While that means 18 of the 25 counties with the most college-educated residents went for Trump, those counties weren’t the ones with the highest levels of support for Trump. Of the 50 counties with the highest Trump vote percentage, none of them rank in Ohio’s top 25 counties for percentage of the population that attended at least some college.
The counties that went for Biden skew younger, again according to the ODSA. Four of Biden’s top five counties (Athens, Franklin, Hamilton, Lucas) rank among Ohio’s 10 youngest by median age. All seven are in the younger half of Ohio counties.

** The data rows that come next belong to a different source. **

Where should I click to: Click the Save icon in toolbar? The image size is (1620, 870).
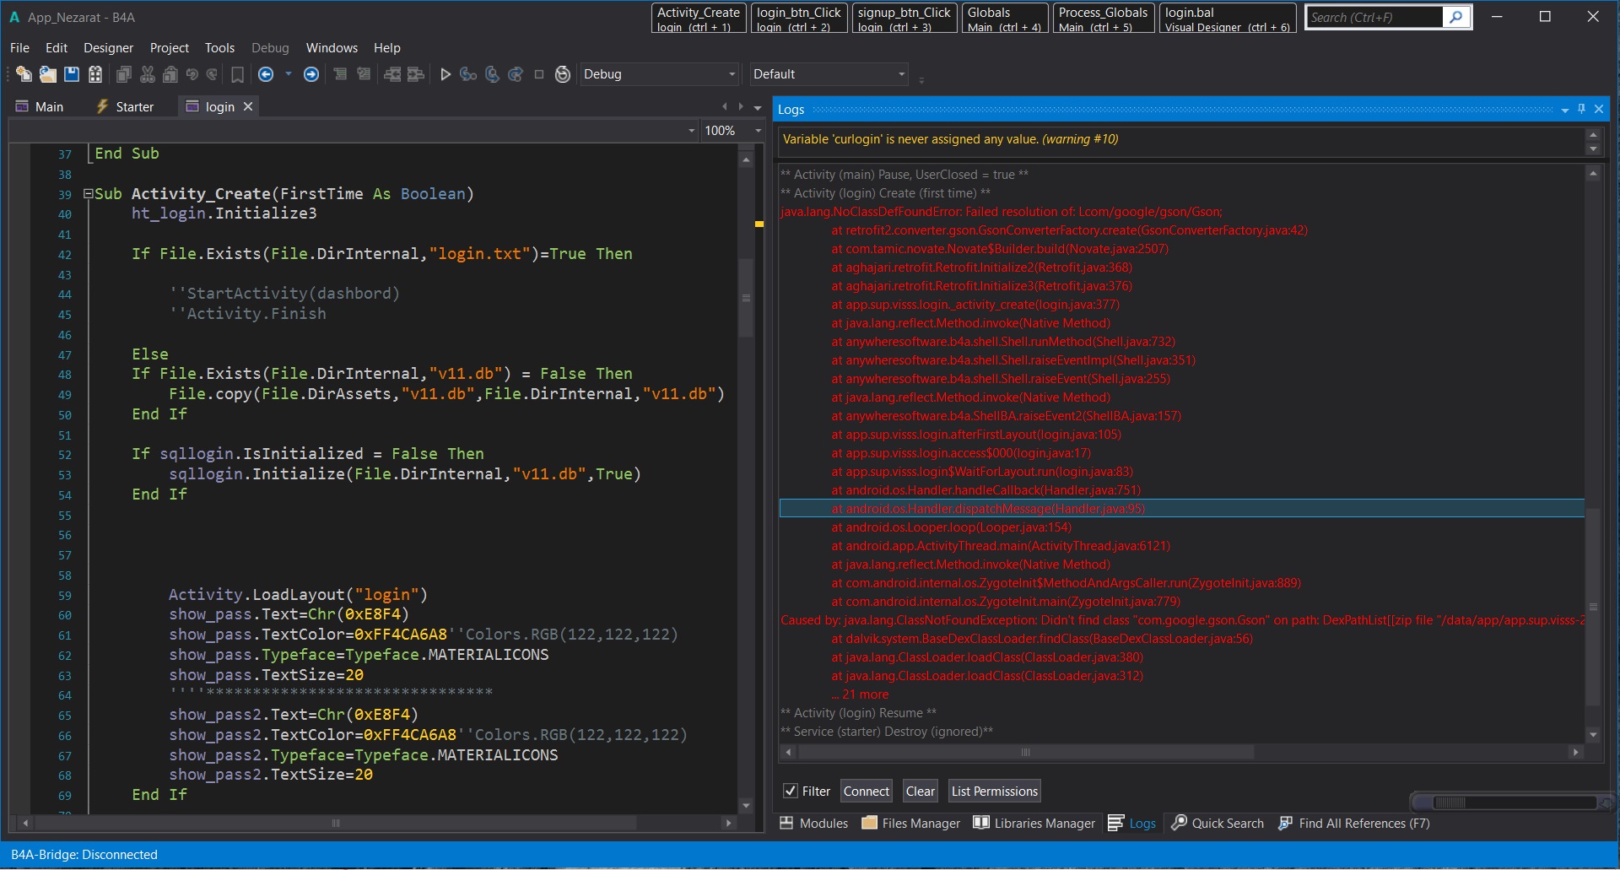click(x=72, y=74)
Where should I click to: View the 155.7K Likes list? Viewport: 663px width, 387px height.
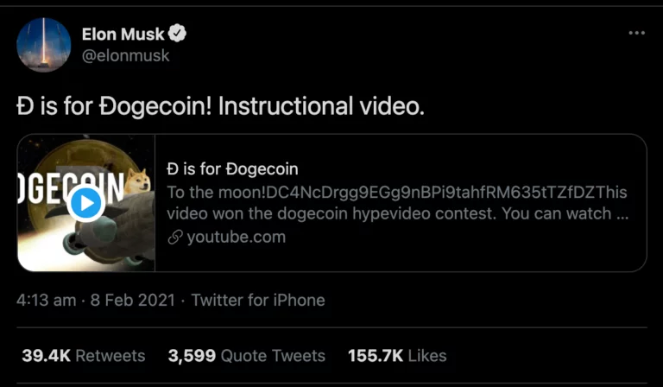point(397,355)
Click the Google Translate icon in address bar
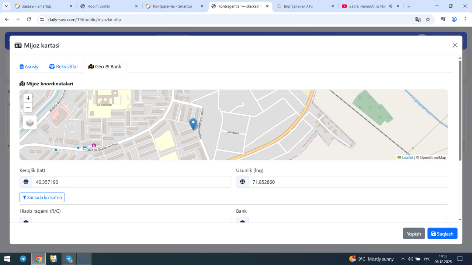Image resolution: width=472 pixels, height=265 pixels. point(418,20)
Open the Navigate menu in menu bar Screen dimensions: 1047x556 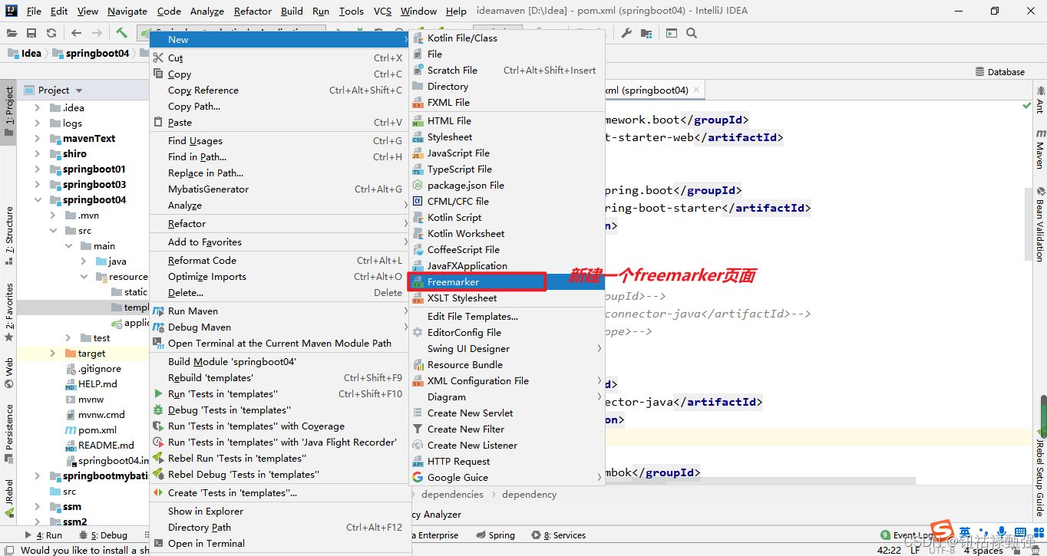click(x=127, y=11)
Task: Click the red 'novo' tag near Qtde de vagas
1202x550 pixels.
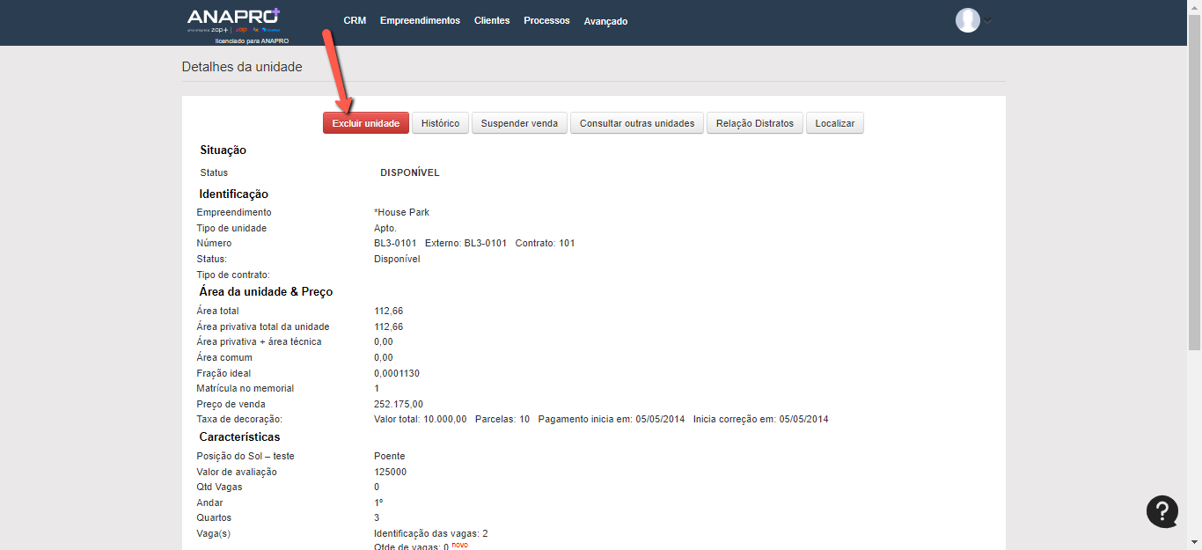Action: (x=459, y=545)
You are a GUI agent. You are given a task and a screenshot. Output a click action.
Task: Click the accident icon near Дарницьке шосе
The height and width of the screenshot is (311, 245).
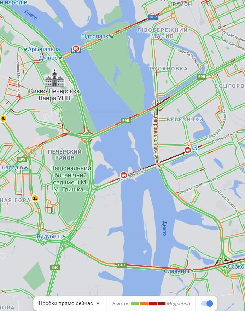(x=187, y=150)
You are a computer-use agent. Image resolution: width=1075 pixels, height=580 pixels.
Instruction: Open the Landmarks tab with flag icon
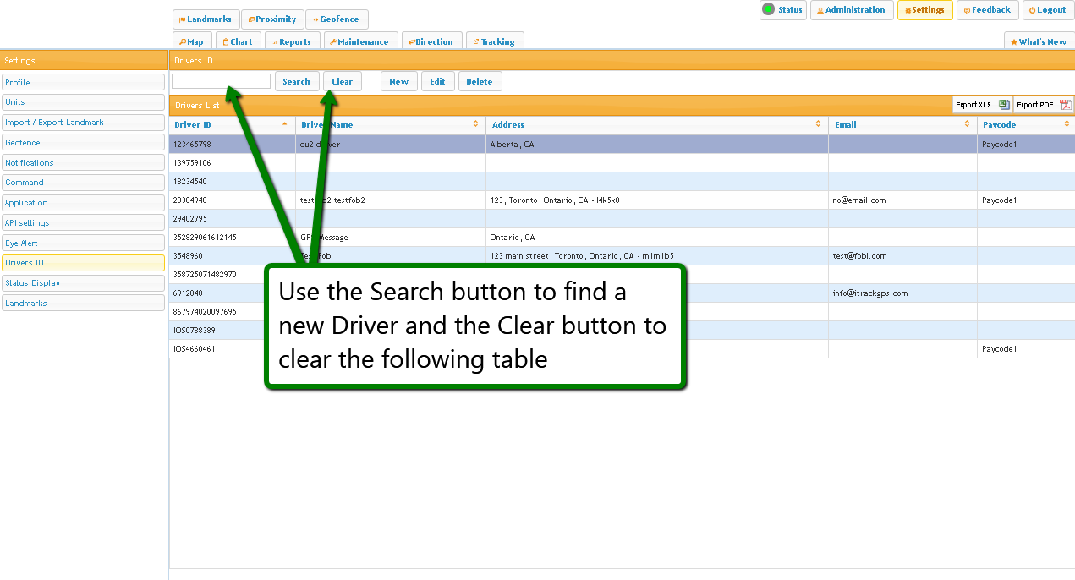point(206,19)
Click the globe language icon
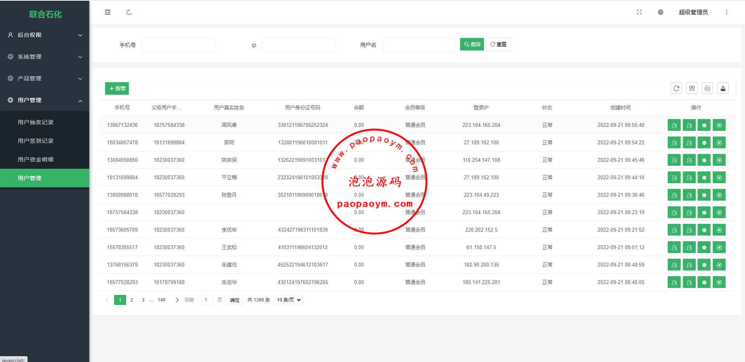 [660, 12]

The counties that went for Trump skewed older. Of the 20 counties with the highest percentage of Trump vote, only one was among Ohio’s 20 youngest counties by median age — Holmes County, the heart of Ohio’s Amish country.

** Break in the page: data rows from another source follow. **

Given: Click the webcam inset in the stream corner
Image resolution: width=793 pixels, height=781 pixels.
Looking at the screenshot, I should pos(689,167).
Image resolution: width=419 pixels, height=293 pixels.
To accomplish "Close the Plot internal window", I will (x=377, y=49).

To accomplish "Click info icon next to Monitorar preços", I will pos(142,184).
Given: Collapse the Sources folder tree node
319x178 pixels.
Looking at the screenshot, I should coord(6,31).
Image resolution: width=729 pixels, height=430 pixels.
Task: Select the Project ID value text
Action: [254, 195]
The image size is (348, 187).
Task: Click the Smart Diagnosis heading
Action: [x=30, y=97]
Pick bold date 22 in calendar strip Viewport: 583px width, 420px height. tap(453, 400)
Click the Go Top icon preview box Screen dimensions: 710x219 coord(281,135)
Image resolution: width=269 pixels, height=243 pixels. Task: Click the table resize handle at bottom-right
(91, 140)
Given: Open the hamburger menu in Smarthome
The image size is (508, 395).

The eight most racially diverse counties in Ohio according to ODSA (Cuyahoga, Franklin, Hamilton, Lucas, Montgomery, Mahoning, Summit and Lorain), were among the nine strongest Biden supporters. Athens County was the other of those nine.

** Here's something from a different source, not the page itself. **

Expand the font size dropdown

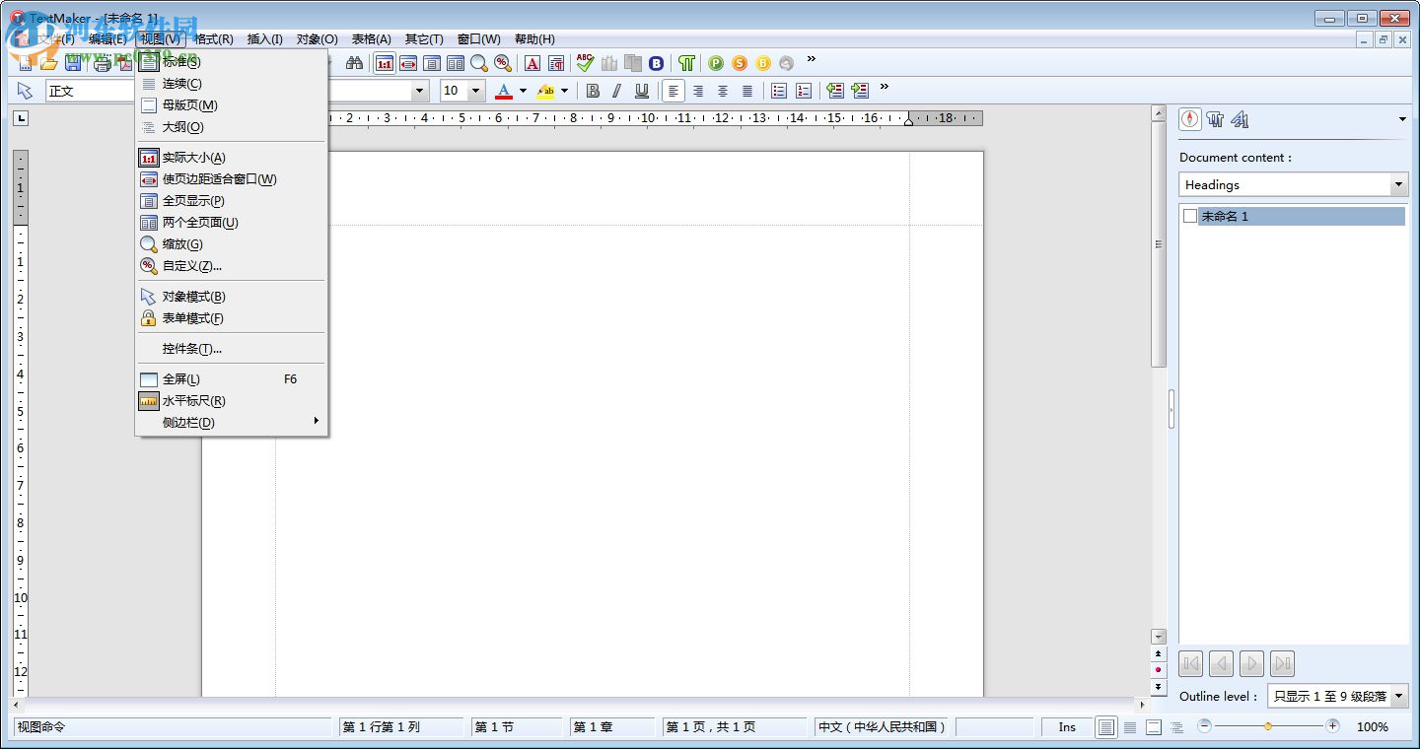coord(476,91)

Similar to the education breakdown, of the 44 counties with the highest Trump vote percentage, none of them rank in Ohio’s top 25 counties for percentage of the population belonging to any minority group.
Of the seven counties that went for Biden, they generally rank in the middle for median household income, according to ODSA — none of them ranks in Ohio’s top 20, and only one ranks in the bottom 20.
Of the top 10 counties for Trump support, none ranked in the top 10 for median household income, but five ranked between 14th and 20th. Two ranked in the bottom 10 for median household income.
Interestingly, all of Ohio’s 10 highest-income counties (Delaware, Warren, Union, Geauga, Medina, Greene, Fairfield, Madison, Clermont and Lake) voted for Trump, but they did so at 52-69% support rates, not the higher 70-85% level that half of Ohio’s 88 counties did.
ONE COVID-19 DETAIL
The three counties with the highest percentage of Trump support — Holmes 83.3%, Putnam 82.4% and Mercer 81.8% — are also the three counties with the highest per-capita COVID-19 hospitalization rates through Monday, according to the Ohio Department of Health.